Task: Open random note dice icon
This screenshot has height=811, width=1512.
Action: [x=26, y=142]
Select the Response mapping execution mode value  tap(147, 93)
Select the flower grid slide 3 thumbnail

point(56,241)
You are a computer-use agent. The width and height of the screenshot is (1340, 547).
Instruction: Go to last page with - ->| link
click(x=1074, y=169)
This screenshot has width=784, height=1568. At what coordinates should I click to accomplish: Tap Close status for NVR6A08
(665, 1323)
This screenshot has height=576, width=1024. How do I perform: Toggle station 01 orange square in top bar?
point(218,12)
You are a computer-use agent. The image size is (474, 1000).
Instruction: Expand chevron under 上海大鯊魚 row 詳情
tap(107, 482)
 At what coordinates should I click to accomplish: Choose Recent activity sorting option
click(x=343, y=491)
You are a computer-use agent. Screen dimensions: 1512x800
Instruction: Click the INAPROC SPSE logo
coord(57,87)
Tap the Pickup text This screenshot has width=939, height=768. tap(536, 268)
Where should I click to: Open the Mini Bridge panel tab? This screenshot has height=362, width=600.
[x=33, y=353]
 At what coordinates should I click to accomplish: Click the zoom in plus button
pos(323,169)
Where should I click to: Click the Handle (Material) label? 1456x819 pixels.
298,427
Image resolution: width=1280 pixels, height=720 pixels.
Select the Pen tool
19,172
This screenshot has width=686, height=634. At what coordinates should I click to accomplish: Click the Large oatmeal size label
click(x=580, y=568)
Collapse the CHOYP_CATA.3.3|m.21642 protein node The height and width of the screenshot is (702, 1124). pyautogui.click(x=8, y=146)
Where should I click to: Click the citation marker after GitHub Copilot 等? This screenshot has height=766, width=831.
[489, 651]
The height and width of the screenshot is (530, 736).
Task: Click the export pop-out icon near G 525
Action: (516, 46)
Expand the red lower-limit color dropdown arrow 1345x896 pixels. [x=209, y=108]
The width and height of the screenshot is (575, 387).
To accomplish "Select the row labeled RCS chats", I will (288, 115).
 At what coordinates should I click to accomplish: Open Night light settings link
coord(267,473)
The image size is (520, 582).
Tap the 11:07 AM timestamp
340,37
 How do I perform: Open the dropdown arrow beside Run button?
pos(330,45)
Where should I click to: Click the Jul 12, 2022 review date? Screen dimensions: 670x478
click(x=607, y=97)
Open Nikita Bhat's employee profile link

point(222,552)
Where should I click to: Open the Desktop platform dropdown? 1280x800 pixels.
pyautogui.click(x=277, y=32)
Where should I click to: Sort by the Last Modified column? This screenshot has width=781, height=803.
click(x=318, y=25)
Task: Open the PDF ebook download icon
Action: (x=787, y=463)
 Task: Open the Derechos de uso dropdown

-=-=-=-=-

Your objective:
For the string "agent", search the preceding data and copy every line that includes it.

Completed task:
You are a computer-use agent. The width and height of the screenshot is (1340, 547).
You are a computer-use agent. The image size is (474, 1000).
You are a computer-use agent. Screen dimensions: 1512x800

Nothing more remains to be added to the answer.